During the pandemic, millennials, ages 26 to 41, and members of Generation Z, ages 18 to 25, were among those whose economies were hardest hit, according to a new Bankrate survey released Wednesday. surveyed more than 1,000 American adults in January 2022. Millennials were also more likely than other age groups to owe more credit card debt than is in their savings.

Nearly half of Gen Z respondents – 46% – say their emergency savings are lower in 2022 than they were at the start of the pandemic, while 43% of millennials said the same about of their savings. The results were even worse for millennials, those aged 26 to 32, with 54% saying their emergency savings had dwindled during the pandemic. By comparison, about 37% of Gen Xers said their savings had dwindled during the pandemic, along with only 27% of baby boomers.

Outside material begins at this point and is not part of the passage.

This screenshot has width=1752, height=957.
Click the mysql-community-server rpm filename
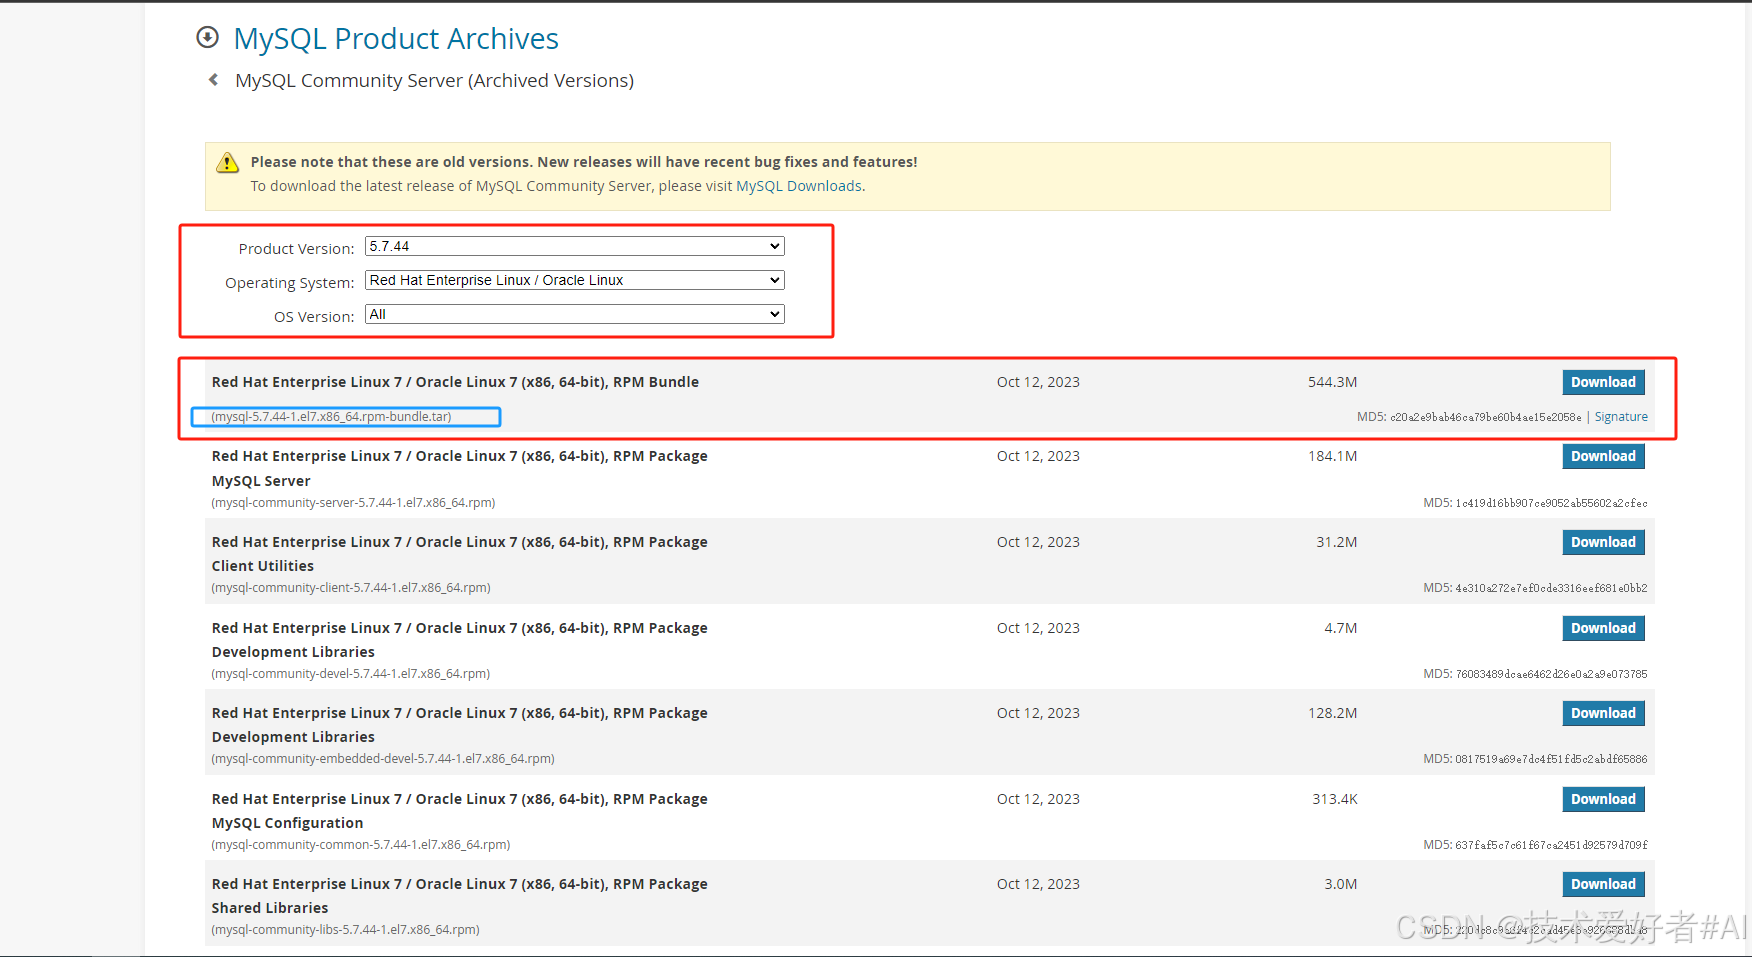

“It’s a byproduct of the income disruptions that have been borne disproportionately by younger workers during the pandemic, especially millennials,” Greg McBride, chief financial analyst at Bankrate.com, told CNBC Make It.

In fact, the Economic Policy Institute found in 2020 that Gen Z was the generation most likely to see its members underemployed or unemployed due to the Covid-19 pandemic. The Pew Research Center also found that Americans aged 18 to 29, which spans both Gen Z and young millennials, were among the most likely to lose jobs during the pandemic, and they were the most likely to be forced to take a pay cut.

Unsurprisingly, for Millennials, their dwindling savings also coincided with an increase in their credit card debt. According to Bankrate, 32% of millennials say their current savings are less than they owe in credit card debt.

However, Gen Z and Gen X tend to do better than Millennials in this regard, according to the Bankrate survey, with only 23% of Gen Zers and 24% of Gen Xers saying their debt exceeds their savings.

“Beginning or reaching adulthood during a financial crisis really cements an aversion to debt and a greater prioritization of urgency,” McBride says. “The pandemic may well have this effect on Gen Z.

Before the pandemic, millennials actually tended to save more and avoid debt better than older generations, as they were coming of age around the time of the dotcom bust and financial crisis of 2008.

“But periods of income disruption or outright unemployment can quickly erode accumulated savings and lead to credit card debt that didn’t exist before,” McBride says.

Overall, Bankrate found that the percentage of Americans who have more money saved than they owe in credit card debt fell slightly to 53% in January 2022, from 54% a year earlier. earlier. However, that number is actually higher than it was before the pandemic, when just 44% of people in 2019 said their savings outweighed their credit card debt.

As a country though, many Americans still lack emergency savings.

About 1 in 7 households have no credit card debt, but also have no emergency savings, which is a precarious situation in itself, as these households are more likely to have their finances disrupted by a significant and unforeseen expense, adds McBride. .

Bankrate recommends taking a look at your budget and determining where you can afford to set aside small amounts of money to start building your emergency savings fund for a rainy day.